# Help Me Pick Another One



## Byron/pa (Mar 14, 2007)

Last season I got my first CCP, the 12-8 / 4-8oz wrapped spinning and really like it. The budget is always an issue, but I figure one a year is within reason, no?

So anyway, I'm looking at another one, also wrapped spinning; A distance rod for mullet/whiting/kingfish, pompano, small blackies as well as the occasional pup. Will be running 12lb mono on it, with 25lb shock leader and a high/low rig with small cut bait/shrimp/etc. 

I'll be throwing 3oz / 60%, 4oz / 30% and 5oz / 10% of the time. 

It'll be held or spiked about equally. 

Distance, bite detection, weight, are the qualities I'm looking for.

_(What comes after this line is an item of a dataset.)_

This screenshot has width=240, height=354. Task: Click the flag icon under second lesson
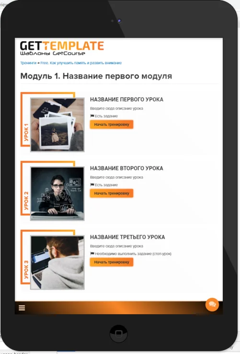(92, 185)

Words of Wisdom? And no, trying out different ones before buying really isn't an option.


----------



## Tommy (Jan 24, 2001)

Easy,

13' 3-6. 

Close relative to the 12'8" 4-8 so there would be very little adjustment when switching between rods. Bite detection is superb, it bombs for looong distance and the weight is going to be very close to the 4-8 oz that you own.



Tommy


----------



## Byron/pa (Mar 14, 2007)

I like easy.........


----------



## RocknReds (Jun 13, 2010)

If you want distance: Get Tommys custom 14' 3-6 oz. I have two and they are great.


----------



## Tommy (Jan 24, 2001)

Great suggestion by RR. It does increase the cost a bit but will flat out bomb....

Tommy


----------